==== Exercise material

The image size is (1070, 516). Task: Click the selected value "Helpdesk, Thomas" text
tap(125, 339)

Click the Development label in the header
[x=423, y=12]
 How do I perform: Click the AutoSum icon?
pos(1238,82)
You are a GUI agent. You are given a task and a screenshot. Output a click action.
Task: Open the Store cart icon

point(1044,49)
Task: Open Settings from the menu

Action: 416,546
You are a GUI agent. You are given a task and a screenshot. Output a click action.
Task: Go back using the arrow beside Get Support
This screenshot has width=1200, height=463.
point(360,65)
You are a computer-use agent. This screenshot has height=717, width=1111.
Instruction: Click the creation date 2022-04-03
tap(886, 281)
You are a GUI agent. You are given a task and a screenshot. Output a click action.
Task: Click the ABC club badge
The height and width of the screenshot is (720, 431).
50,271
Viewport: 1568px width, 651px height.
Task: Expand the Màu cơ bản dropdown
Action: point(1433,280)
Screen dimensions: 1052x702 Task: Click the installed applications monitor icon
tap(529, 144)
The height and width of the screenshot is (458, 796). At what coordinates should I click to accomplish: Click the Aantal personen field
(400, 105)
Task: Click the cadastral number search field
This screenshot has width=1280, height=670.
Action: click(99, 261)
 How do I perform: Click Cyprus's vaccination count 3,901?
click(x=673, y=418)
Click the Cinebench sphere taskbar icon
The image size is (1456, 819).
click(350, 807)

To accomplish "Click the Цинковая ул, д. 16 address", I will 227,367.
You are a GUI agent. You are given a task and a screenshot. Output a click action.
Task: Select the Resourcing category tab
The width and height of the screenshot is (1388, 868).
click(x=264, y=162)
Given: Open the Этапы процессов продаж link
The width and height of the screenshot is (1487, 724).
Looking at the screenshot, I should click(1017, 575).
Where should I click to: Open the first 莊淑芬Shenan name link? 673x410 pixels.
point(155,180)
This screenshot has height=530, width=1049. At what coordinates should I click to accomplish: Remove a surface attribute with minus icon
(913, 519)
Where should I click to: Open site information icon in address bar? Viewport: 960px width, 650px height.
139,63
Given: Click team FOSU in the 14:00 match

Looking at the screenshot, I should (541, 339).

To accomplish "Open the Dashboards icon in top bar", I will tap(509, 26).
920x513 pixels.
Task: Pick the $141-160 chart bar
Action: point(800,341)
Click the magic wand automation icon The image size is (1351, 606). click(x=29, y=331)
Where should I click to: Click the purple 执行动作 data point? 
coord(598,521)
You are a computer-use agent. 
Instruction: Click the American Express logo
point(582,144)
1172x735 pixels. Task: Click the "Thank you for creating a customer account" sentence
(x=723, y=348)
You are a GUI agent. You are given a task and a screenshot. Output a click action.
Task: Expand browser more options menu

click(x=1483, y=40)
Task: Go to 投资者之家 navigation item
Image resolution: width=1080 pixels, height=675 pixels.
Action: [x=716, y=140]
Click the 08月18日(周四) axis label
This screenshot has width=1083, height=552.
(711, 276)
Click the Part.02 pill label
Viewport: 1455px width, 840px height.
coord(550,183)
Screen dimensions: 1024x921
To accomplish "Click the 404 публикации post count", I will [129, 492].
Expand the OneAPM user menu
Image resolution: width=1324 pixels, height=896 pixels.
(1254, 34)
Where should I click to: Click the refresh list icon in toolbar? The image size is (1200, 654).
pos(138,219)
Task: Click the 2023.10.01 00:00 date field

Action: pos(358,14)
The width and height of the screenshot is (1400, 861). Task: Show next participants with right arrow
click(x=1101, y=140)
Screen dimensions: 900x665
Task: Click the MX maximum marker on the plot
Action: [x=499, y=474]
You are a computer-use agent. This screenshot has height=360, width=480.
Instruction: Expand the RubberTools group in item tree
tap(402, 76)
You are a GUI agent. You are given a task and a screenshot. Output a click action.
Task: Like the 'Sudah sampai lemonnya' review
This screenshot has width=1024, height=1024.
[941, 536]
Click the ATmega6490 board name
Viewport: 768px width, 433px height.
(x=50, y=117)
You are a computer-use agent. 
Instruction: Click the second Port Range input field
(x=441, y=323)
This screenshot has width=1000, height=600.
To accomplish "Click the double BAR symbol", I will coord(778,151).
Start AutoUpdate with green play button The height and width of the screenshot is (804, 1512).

========

**Exercise directions**
Edit the records from the line containing "Click the ATmega6490 board name" through the end of the records: rewrite those lines with "Port Range" replaced by "Port Number" and everything else unchanged.

**Result of the exercise**
Click the ATmega6490 board name
Viewport: 768px width, 433px height.
(x=50, y=117)
You are a computer-use agent. 
Instruction: Click the second Port Number input field
(x=441, y=323)
This screenshot has width=1000, height=600.
To accomplish "Click the double BAR symbol", I will coord(778,151).
Start AutoUpdate with green play button The height and width of the screenshot is (804, 1512).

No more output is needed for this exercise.